Roche has secured the US Food and Drug Administration (FDA) approval for its cobas MPX test to be used on the cobas 6800 and 8800 Systems.
The cobas MPX test allows donor screening laboratories to apply PCR-based diagnostic technology to the surveillance of donated blood and plasma in the US, preventing the spread of Human Immunodeficiency Virus Groups 1 and 2 (HIV-1 and HIV-2), Hepatitis B Virus (HBV), and Hepatitis C Virus (HCV) through transfused blood products.
Roche molecular diagnostics head Uwe Oberlaender said: "This approval reinforces our strong presence in donor screening, and underscores our ability to provide proven, robust technology for the testing of donated blood and blood products.
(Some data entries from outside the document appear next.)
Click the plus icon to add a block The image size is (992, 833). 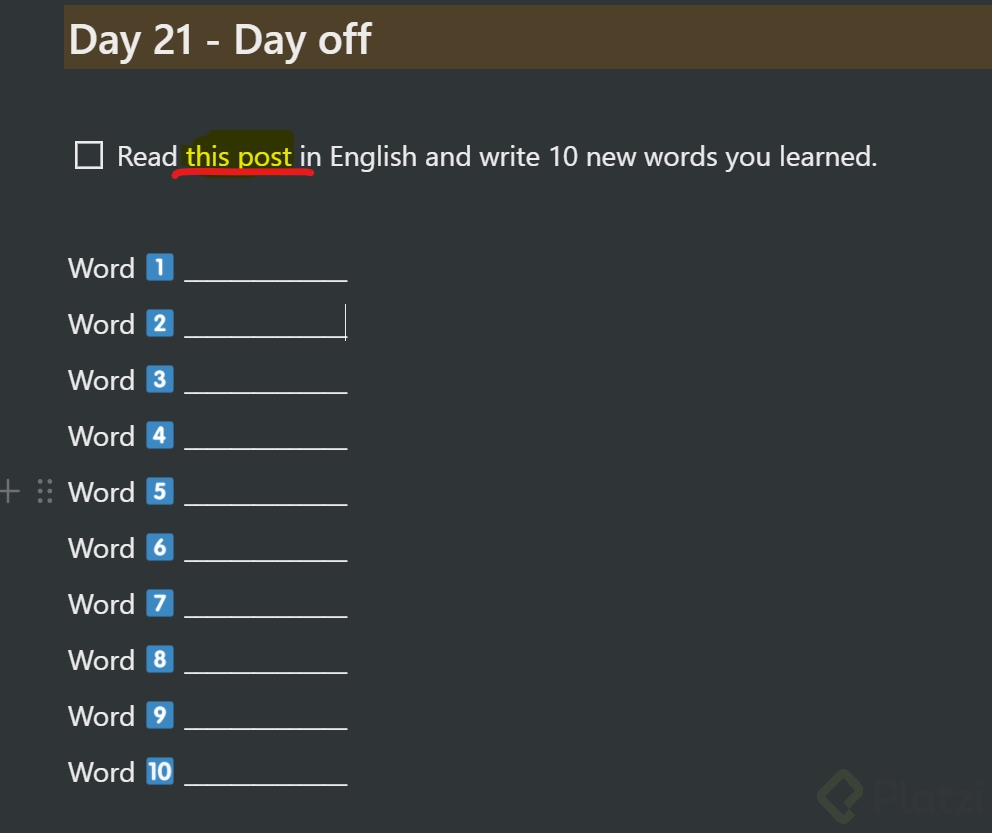click(9, 491)

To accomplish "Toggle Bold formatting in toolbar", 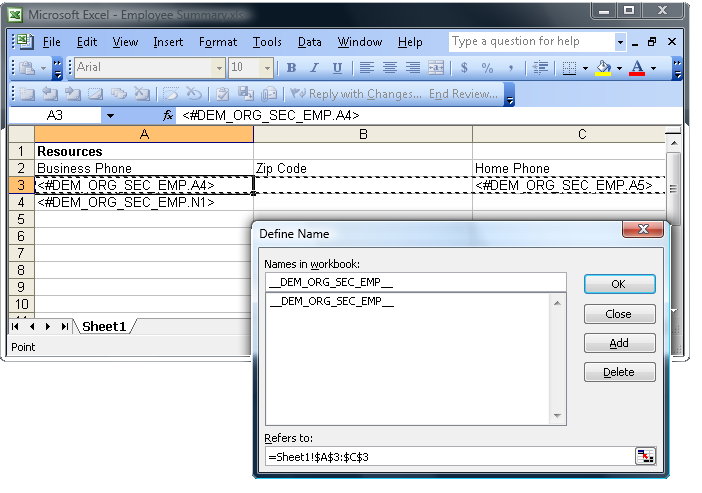I will (x=291, y=68).
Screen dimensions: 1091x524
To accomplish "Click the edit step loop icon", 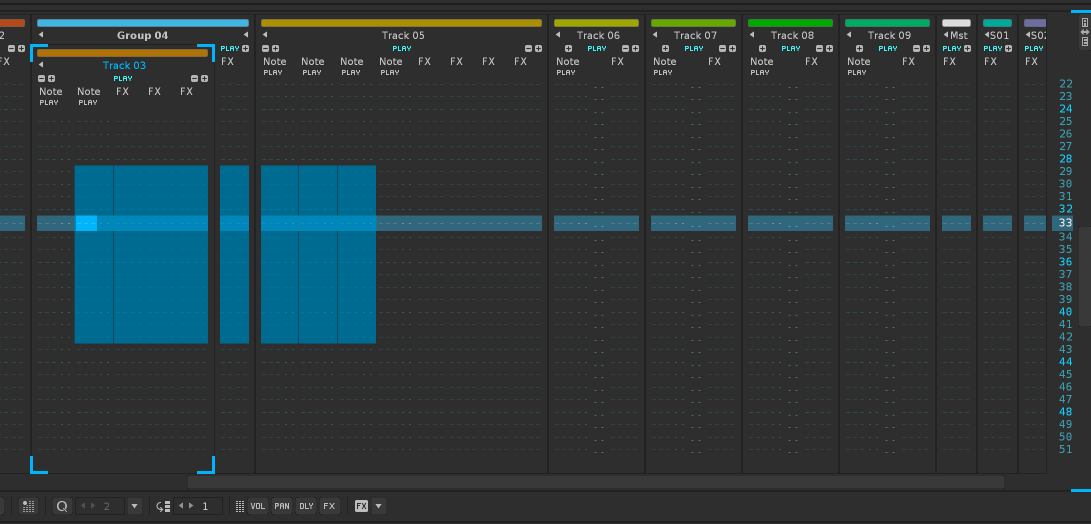I will [164, 506].
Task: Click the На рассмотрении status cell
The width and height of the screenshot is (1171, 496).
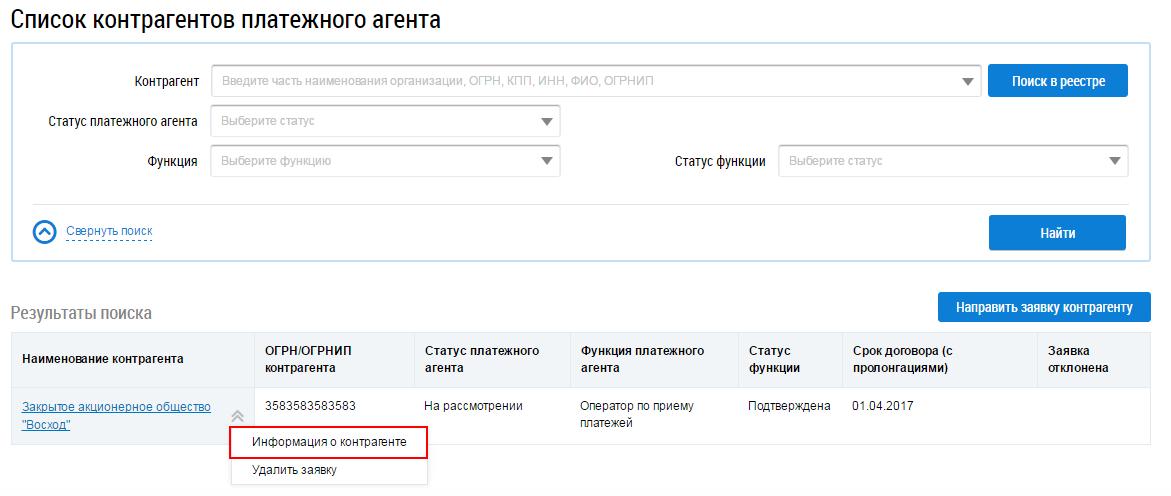Action: coord(473,406)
"We will continue to partner with donor screening laboratories worldwide demonstrating our joint commitment to patient safety."
The cobas MPX is a nucleic acid test developed to detect HIV, HBV and HCV in human blood plasma and serum.
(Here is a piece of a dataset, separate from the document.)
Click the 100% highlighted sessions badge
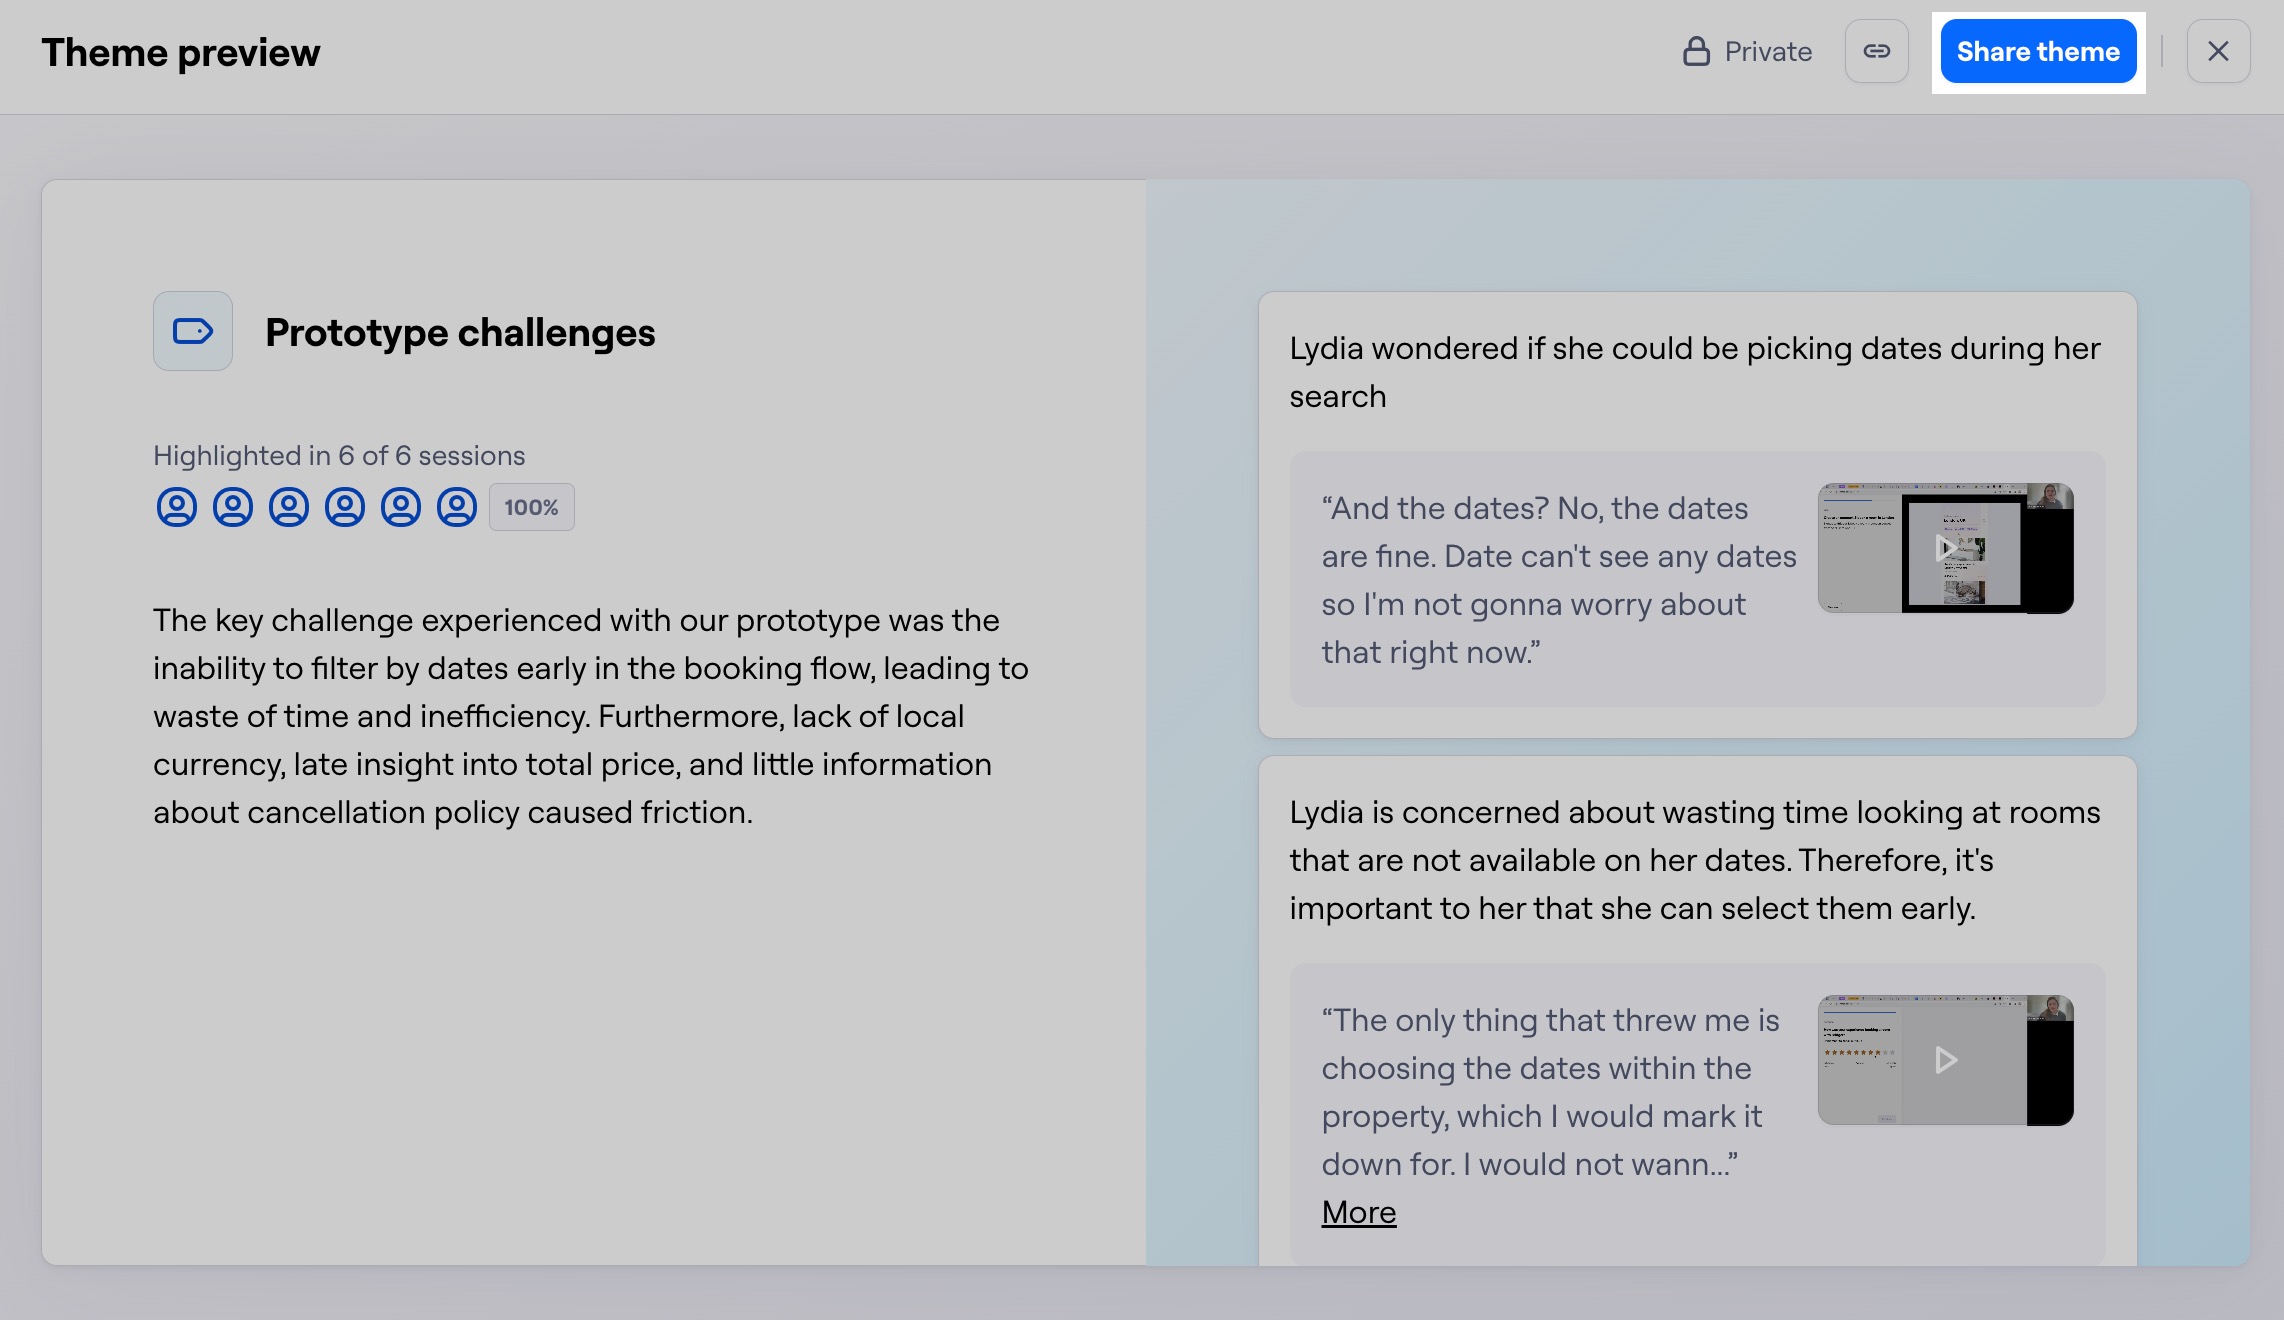Viewport: 2284px width, 1320px height. [531, 507]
The real-time time PCR multiplex test can detect five critical viral targets which are HIV-1 Group M, HIV-1 Group O, HIV-2, HBV and HCV from a single sample.
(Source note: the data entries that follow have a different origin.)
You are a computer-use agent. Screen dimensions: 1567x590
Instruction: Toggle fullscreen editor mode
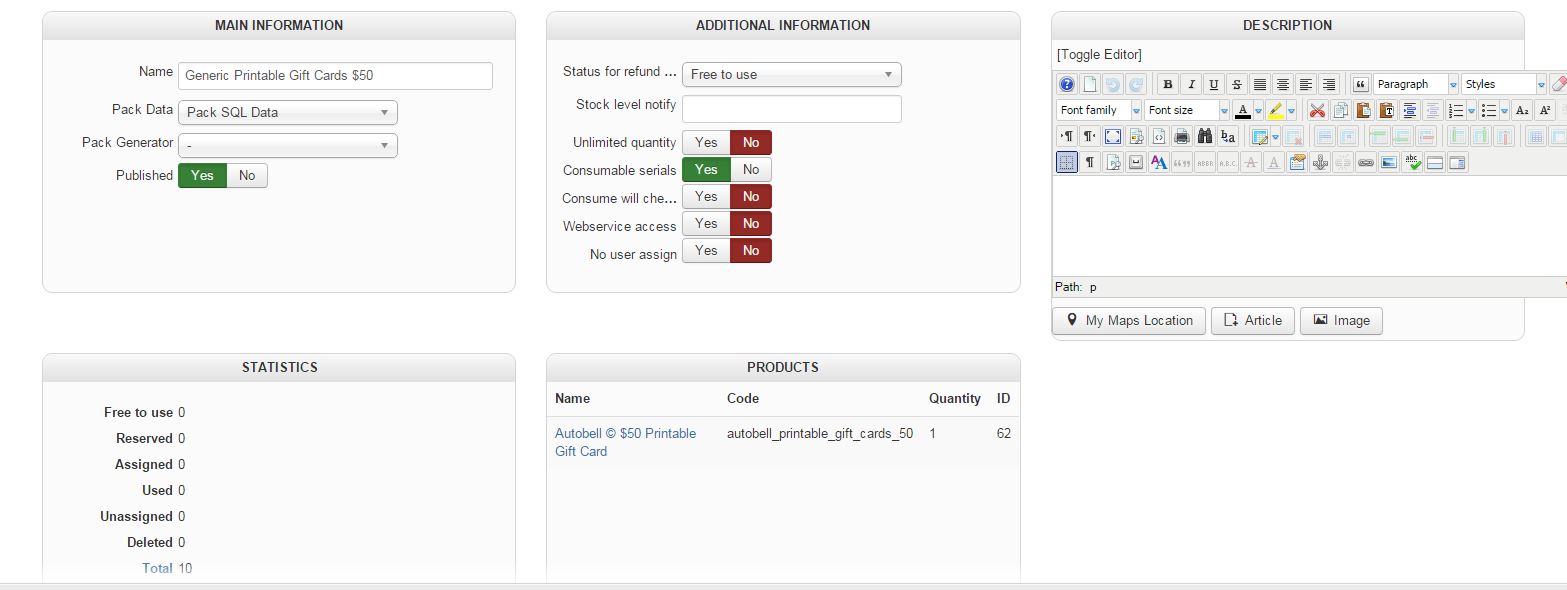(1112, 137)
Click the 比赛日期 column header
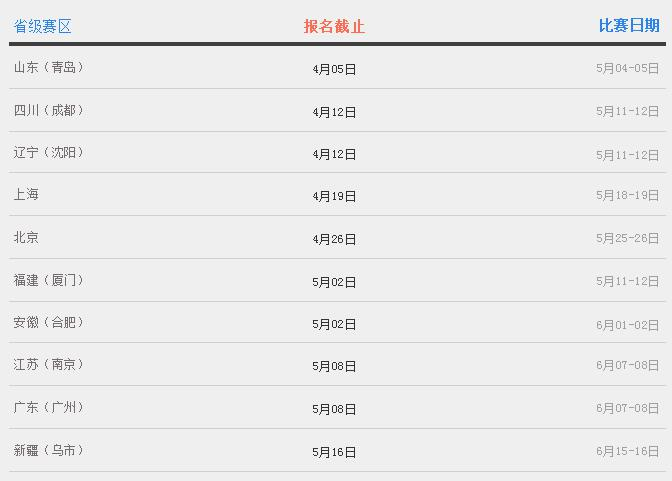The image size is (672, 481). (629, 26)

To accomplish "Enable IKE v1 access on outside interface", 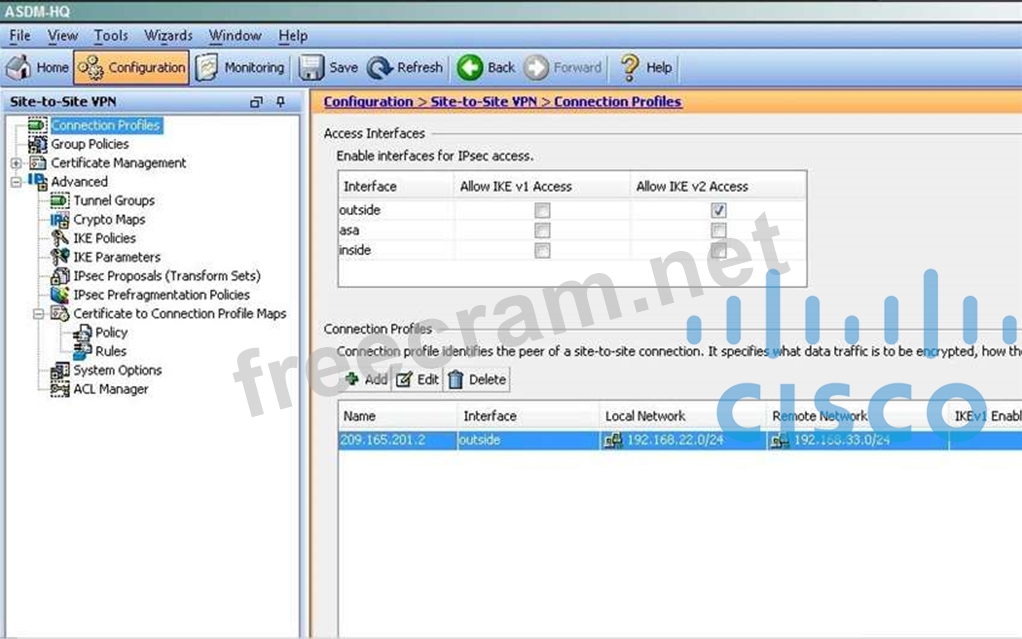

cobas MPX assay works with a dual-target approach with amplification of separate regions of HIV-1, and dual probes for HCV by eliminating the requirement for discriminatory testing between HIV, HBV, and HCV and the potential for discrepant results.
The cobas 6800 and cobas 8800 Systems are fully integrated, automated solutions facilitating molecular testing for donor screening, viral load monitoring, women's health and microbiology.
The systems are based on PCR technology, and are designed to deliver fully automated solutions with increased throughput and faster turnaround time, thereby boosting workflow efficiencies.